→ Extracted material:
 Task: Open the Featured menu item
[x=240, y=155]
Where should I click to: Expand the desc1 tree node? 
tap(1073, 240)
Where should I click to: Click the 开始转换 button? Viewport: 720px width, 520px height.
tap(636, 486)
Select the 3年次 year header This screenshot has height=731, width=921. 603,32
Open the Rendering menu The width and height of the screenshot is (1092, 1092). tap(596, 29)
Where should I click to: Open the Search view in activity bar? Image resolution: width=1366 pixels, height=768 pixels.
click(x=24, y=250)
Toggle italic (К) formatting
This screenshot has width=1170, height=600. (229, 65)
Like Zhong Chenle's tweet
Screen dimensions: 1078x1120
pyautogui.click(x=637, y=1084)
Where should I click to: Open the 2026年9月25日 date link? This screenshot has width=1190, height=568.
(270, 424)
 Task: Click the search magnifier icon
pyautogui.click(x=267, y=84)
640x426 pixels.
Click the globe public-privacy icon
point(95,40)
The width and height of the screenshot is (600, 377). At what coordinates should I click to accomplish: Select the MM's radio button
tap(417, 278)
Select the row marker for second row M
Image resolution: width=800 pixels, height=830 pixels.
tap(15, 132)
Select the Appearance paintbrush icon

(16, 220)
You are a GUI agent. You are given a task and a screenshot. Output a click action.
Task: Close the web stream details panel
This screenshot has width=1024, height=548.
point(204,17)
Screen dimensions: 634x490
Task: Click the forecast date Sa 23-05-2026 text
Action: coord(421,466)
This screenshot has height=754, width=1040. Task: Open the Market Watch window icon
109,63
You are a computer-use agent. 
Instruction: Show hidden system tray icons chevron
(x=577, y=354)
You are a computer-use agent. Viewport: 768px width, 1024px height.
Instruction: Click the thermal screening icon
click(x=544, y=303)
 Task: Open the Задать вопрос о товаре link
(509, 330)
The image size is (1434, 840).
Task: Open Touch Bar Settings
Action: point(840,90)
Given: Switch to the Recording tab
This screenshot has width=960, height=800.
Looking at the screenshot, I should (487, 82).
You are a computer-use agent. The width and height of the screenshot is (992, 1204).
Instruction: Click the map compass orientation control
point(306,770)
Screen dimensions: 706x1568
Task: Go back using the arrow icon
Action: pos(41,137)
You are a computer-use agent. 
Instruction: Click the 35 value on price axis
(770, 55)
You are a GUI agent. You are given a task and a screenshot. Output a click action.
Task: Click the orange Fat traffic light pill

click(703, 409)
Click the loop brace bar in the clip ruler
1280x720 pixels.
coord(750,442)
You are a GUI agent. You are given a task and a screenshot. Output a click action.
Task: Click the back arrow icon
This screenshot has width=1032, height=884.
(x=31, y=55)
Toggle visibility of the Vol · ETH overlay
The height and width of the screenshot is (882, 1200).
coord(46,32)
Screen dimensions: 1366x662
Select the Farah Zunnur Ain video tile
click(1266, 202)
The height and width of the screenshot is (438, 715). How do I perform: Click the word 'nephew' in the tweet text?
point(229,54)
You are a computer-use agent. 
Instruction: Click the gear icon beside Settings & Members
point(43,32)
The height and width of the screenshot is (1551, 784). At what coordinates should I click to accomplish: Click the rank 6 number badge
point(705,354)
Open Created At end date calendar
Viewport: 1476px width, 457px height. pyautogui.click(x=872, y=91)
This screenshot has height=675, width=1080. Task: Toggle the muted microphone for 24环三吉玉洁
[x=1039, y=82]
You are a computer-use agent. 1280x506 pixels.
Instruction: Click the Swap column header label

→ Action item:
Taking the line that contains "Task: Click the orange Fat traffic light pill" as the starting point, copy every line through the end of the listing exactly, and write nothing further.

→ Task output:
Task: Click the orange Fat traffic light pill

click(703, 409)
Click the loop brace bar in the clip ruler
1280x720 pixels.
coord(750,442)
You are a GUI agent. You are given a task and a screenshot. Output a click action.
Task: Click the back arrow icon
This screenshot has width=1032, height=884.
(x=31, y=55)
Toggle visibility of the Vol · ETH overlay
The height and width of the screenshot is (882, 1200).
coord(46,32)
Screen dimensions: 1366x662
Select the Farah Zunnur Ain video tile
click(1266, 202)
The height and width of the screenshot is (438, 715). How do I perform: Click the word 'nephew' in the tweet text?
point(229,54)
You are a computer-use agent. 
Instruction: Click the gear icon beside Settings & Members
point(43,32)
The height and width of the screenshot is (1551, 784). At what coordinates should I click to accomplish: Click the rank 6 number badge
point(705,354)
Open Created At end date calendar
Viewport: 1476px width, 457px height. pyautogui.click(x=872, y=91)
This screenshot has height=675, width=1080. Task: Toggle the muted microphone for 24环三吉玉洁
[x=1039, y=82]
You are a computer-use agent. 1280x506 pixels.
Instruction: Click the Swap column header label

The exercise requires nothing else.